-- begin Provided material --
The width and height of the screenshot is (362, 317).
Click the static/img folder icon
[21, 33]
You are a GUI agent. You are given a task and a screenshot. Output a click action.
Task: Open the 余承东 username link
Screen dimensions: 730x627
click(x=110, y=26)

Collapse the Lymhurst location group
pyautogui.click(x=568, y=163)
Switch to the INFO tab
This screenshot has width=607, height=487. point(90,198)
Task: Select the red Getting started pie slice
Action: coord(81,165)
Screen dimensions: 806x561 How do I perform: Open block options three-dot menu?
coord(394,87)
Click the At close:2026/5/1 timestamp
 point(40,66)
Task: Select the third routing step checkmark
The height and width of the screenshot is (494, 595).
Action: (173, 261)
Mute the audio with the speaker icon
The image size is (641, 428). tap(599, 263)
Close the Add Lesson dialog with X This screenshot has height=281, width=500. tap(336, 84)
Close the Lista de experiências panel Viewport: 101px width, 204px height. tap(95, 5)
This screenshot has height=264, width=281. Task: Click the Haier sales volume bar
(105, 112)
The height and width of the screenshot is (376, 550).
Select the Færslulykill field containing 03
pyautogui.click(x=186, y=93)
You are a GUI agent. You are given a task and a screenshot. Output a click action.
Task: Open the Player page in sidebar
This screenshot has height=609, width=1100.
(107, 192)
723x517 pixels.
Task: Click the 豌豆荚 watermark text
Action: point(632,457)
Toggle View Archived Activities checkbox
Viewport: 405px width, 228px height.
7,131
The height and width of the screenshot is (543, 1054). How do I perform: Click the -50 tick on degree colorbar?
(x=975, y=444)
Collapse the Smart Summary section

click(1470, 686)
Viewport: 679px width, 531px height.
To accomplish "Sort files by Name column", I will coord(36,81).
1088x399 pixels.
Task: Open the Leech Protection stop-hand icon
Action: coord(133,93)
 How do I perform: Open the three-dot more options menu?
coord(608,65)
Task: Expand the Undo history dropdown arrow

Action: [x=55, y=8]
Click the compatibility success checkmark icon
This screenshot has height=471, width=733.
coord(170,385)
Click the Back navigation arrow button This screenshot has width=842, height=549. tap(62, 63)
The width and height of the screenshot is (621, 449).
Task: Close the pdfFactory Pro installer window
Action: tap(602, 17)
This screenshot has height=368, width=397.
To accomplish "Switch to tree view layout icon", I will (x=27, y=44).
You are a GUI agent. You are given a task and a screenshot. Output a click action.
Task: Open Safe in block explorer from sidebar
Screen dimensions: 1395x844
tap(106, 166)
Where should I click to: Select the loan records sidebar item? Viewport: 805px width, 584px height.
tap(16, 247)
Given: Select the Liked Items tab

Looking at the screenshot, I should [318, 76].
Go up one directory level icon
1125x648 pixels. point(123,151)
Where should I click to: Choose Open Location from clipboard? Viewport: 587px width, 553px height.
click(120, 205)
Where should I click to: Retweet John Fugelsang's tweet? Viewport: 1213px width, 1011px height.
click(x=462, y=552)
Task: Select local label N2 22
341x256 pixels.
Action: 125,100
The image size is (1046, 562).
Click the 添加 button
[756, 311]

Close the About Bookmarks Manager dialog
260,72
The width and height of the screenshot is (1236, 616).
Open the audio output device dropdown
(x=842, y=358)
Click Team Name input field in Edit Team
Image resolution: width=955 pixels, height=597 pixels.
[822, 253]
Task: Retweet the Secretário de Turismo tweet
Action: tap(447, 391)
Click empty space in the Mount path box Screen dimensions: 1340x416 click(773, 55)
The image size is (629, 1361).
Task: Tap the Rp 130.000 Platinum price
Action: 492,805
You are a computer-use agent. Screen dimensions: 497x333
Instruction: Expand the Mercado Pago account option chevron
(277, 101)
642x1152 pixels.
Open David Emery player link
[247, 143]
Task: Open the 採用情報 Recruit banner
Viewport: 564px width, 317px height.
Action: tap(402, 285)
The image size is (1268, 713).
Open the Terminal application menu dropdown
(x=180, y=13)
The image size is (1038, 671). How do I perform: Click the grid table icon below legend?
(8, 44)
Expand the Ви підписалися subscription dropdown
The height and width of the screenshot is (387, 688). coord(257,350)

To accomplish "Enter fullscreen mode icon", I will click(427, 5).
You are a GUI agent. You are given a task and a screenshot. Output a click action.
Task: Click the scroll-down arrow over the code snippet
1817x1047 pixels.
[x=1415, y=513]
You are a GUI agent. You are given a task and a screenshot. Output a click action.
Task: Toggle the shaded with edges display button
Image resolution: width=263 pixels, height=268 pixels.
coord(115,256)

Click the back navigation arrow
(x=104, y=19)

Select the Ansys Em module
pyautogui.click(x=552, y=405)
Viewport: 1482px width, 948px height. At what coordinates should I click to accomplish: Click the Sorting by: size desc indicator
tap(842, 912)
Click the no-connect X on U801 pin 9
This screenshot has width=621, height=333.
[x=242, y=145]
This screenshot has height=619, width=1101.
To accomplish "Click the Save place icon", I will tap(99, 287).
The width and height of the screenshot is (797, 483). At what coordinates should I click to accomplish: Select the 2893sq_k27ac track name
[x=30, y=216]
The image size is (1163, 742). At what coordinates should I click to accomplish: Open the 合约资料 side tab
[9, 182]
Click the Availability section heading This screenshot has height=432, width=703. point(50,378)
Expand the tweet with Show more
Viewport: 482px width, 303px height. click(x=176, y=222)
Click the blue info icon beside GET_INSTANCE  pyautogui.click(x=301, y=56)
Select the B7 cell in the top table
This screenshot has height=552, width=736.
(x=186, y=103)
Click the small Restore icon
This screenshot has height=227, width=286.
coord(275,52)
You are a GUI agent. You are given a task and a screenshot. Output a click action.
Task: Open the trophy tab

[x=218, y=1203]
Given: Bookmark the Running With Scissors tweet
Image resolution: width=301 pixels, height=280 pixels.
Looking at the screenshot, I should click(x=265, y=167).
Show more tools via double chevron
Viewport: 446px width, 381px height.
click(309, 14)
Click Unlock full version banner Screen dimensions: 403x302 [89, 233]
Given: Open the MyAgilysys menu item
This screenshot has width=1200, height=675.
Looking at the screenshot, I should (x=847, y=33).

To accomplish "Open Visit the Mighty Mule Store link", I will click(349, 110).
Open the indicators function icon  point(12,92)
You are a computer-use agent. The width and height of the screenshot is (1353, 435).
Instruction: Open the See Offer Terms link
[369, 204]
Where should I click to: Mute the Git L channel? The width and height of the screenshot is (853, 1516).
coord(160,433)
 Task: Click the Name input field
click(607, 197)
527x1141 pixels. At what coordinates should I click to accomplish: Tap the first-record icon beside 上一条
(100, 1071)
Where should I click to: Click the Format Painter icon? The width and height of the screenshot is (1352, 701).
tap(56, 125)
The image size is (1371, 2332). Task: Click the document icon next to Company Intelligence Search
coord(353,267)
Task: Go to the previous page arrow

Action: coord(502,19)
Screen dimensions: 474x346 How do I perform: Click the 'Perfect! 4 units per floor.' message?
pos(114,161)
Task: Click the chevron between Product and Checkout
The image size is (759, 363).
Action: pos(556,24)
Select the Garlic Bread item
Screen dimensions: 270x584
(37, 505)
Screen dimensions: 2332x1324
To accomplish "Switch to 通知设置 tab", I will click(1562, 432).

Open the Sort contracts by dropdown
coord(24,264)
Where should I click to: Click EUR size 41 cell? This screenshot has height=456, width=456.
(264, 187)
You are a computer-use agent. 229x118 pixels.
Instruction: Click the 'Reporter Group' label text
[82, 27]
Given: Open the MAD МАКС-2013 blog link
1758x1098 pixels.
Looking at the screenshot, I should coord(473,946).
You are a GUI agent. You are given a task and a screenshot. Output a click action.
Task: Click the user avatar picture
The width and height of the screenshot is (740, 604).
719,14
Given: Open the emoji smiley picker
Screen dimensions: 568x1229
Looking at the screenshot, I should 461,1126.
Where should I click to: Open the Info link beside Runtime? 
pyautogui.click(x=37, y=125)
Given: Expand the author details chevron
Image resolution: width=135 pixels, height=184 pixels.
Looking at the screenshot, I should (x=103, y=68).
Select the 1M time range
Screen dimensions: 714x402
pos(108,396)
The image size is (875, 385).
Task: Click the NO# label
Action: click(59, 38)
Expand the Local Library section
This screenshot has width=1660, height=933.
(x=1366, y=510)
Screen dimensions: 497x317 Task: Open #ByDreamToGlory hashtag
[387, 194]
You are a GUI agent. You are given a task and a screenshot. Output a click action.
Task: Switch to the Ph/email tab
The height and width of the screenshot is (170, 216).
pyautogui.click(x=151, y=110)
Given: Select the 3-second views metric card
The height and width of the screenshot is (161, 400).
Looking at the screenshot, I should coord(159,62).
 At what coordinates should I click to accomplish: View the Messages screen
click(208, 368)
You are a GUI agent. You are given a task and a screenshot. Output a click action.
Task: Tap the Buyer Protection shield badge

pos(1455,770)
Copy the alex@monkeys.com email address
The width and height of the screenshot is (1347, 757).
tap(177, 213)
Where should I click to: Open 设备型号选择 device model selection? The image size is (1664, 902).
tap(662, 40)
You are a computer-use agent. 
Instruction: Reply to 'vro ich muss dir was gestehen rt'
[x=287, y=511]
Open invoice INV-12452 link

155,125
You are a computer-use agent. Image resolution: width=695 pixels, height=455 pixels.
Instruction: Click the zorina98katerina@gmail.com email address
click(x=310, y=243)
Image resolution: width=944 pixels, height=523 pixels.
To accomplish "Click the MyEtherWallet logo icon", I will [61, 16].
-- end Provided material --
Stated exercise:
Copy out the records word for word, beginning at the line that contains "Where should I click to: Select" and ending after the line that contains "click(120, 205)".

Task solution:
Where should I click to: Select the loan records sidebar item? Viewport: 805px width, 584px height.
tap(16, 247)
Given: Select the Liked Items tab

Looking at the screenshot, I should [318, 76].
Go up one directory level icon
1125x648 pixels. point(123,151)
Where should I click to: Choose Open Location from clipboard? Viewport: 587px width, 553px height.
click(120, 205)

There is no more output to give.